Most financial institutions have a series of hidden fees included in the rate they kept waving off from your application, and may includes the following:
- Origination fees
- Appraisal fees
- Underwriting fees
- Administration fees
- Credit report fees
- Processing fees
Sometimes the fees listed above are not the exact reason why your interest will increase, but they might act as another luggage to your monthly payments aside from the money you borrowed. If this is the case, you better choose another loan with a higher interest rate instead of paying monthly fees that don’t help you at all.
Know the Difference between Need and Greed
People apply for an instant loan for various purposes, for instance where sometimes one’s life is at stake. But reasons should not include applying for a loan “just because”.
Borrowing money today is so simple, but are you aware of the risks? Instant loans are very specific in helping individuals with their expenses. When you take out a loan, remember the purpose matters and if you’re taking this for granted, you could end up in a lot of trouble with debt in the long run.
Qualifying for a personal loan feels great especially if you really need the money.
Furthermore, consideration of taking out a loan in a respective and reasonable manner is a must. Start by practicing good credit habits to ensure your financial success and not just with the goal of getting approved for a loan. Besides, the better score and history you have, the lower interest rate you will be given.
I love how you stated that you first have to know the difference between need and greed before taking out a personal loan.
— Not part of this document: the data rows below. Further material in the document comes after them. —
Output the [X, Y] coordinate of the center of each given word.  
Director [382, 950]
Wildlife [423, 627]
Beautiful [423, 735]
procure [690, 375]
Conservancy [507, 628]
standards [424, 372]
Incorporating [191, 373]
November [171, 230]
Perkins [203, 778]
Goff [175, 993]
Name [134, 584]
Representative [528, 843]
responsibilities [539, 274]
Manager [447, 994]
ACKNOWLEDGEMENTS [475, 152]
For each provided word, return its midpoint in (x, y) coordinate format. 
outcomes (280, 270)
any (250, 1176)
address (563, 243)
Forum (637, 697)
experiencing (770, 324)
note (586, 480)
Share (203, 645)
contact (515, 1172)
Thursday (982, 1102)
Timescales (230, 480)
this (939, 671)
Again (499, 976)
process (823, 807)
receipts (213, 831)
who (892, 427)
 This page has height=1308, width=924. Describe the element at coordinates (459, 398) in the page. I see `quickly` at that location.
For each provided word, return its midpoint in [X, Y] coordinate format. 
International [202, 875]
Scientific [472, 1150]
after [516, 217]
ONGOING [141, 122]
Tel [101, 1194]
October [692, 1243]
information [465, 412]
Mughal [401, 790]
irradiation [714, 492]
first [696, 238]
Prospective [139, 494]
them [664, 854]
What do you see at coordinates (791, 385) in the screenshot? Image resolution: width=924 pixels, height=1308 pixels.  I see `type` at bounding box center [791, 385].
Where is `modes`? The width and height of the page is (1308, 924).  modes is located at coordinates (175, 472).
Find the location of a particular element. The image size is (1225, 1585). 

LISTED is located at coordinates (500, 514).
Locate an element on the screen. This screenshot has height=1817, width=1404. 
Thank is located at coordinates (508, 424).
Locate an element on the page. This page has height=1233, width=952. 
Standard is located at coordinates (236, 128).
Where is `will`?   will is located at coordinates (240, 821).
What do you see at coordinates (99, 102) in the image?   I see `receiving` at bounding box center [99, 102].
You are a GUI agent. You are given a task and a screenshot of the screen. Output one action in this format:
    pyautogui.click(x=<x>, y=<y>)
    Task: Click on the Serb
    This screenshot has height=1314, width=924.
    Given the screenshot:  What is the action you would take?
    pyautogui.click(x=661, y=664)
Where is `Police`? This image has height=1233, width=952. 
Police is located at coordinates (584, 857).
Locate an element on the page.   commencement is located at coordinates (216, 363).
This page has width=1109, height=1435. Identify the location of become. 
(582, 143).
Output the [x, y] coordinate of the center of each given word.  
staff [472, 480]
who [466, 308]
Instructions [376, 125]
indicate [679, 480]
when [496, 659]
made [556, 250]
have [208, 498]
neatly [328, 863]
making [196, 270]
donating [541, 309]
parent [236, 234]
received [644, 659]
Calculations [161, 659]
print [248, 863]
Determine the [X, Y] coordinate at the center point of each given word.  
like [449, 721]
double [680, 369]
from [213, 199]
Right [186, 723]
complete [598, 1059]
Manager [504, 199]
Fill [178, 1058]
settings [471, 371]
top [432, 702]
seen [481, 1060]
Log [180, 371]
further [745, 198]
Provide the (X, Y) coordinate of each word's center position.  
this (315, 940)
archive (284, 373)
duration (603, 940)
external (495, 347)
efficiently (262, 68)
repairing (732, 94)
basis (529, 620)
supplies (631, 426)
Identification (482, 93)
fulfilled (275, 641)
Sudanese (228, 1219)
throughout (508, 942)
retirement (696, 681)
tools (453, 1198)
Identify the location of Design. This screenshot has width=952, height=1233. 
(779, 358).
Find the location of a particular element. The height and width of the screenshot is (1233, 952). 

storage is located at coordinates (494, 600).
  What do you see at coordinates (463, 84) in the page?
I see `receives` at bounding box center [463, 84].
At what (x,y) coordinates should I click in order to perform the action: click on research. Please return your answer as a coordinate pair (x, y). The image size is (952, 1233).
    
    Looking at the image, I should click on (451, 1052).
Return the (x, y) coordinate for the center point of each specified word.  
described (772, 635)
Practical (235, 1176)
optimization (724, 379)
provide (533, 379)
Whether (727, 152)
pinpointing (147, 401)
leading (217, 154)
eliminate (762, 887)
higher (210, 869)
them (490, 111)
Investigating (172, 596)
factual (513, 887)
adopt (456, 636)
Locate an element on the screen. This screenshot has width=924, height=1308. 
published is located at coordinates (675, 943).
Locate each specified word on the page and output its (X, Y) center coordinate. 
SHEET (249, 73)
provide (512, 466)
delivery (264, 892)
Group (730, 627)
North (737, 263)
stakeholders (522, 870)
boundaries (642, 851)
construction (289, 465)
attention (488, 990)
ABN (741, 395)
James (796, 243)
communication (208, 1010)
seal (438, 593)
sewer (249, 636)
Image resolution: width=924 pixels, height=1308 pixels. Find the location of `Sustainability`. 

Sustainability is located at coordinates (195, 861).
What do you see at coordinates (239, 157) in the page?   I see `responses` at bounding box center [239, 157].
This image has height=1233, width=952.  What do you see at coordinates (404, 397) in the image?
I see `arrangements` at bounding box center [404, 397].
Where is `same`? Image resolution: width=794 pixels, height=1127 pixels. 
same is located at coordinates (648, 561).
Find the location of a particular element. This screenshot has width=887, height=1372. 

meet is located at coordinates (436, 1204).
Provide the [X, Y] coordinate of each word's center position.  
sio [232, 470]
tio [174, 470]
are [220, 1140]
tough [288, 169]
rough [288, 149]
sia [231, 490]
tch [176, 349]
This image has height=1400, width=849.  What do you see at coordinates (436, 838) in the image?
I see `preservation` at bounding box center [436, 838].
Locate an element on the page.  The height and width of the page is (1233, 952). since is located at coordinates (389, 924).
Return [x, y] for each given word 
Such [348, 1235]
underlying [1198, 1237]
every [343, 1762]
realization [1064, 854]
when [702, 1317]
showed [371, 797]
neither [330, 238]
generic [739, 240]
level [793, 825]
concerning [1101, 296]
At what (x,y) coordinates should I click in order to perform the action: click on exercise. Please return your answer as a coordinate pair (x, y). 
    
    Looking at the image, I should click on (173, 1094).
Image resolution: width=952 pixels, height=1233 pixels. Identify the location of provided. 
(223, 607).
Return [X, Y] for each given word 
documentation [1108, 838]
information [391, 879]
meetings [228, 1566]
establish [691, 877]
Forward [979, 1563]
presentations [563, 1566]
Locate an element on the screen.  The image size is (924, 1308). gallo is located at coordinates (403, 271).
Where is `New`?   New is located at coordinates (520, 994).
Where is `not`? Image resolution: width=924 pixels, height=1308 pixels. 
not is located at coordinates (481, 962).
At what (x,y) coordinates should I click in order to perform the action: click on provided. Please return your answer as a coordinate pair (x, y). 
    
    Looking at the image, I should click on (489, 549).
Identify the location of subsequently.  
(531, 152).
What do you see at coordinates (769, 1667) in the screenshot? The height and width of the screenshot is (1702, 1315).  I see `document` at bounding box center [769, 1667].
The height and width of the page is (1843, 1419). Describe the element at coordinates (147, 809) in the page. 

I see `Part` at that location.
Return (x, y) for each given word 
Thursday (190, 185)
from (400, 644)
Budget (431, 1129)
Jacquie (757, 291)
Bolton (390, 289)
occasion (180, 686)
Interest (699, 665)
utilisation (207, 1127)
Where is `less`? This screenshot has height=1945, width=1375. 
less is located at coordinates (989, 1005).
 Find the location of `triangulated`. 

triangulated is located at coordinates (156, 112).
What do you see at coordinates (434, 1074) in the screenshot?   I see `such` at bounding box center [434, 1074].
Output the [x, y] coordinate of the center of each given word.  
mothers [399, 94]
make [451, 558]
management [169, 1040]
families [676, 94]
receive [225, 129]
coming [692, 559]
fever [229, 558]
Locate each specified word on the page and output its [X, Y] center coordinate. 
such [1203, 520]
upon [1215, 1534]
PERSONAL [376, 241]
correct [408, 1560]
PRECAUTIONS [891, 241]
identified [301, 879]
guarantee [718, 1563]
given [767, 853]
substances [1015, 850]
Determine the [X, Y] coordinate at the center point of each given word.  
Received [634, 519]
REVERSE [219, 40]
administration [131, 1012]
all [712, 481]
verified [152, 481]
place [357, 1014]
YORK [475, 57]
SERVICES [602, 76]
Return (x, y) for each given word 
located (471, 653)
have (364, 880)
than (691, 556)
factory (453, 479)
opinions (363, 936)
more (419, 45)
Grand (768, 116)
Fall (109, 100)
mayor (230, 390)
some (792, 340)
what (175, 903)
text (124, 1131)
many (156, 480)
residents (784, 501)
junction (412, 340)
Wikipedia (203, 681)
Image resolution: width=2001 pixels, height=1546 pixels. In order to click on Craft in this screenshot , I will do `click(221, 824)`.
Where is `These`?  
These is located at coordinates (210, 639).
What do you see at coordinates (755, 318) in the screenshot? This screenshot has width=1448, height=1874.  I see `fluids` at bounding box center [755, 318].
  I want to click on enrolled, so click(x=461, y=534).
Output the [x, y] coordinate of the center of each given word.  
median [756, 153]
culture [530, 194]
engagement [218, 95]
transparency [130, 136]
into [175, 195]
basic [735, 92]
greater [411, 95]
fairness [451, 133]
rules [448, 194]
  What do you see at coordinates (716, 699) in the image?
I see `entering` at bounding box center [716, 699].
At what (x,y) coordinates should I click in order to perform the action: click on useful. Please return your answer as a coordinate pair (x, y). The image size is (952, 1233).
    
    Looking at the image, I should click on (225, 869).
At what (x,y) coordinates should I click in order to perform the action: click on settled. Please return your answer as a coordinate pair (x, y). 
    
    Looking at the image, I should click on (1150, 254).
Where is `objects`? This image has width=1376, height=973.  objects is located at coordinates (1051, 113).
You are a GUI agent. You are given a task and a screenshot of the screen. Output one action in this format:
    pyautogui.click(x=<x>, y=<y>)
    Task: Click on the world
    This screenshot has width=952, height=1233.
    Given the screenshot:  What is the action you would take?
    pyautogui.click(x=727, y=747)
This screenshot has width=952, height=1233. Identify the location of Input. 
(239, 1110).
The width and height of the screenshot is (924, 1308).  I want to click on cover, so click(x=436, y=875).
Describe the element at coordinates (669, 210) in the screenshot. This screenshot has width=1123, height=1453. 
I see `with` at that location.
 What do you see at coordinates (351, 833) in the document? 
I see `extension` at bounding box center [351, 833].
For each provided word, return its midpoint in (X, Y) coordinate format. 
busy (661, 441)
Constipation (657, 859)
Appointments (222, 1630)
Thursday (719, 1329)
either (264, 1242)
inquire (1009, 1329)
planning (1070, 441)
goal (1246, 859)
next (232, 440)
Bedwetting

Personal loans have a much higher interest because it is an unsecured loan which means you don’t have anything to put up as collateral for the lender to take away, just in case you cannot pay them back. For a home loan or home equity line, the collateral is your home which means if you don’t pay the lender back, they will foreclose on the home and turn around to sell it someone else and possibly also tax you on the remainder of what you owe as income.
Since personal loans are higher risk to lenders, they are usually looking for a much higher fico score before they are willing to lend. This is just to make sure you’ve had no problems paying your bills in the past, which is a fairly good predictor of whether or not you will pay them in the future. Of course there might always be extenuating circumstances such as losing your job which may affect how timely you can pay the loan back. Paying off any overdue bills is certainly a great starting point to improving your credit score.
I’m personally not a fan of personal loans to begin with. Like you said, the interest rates are high and overall, they’re really not worth it. Although sometimes, they do come in handy, I do believe it’s best to avoid them unless you really *need* one.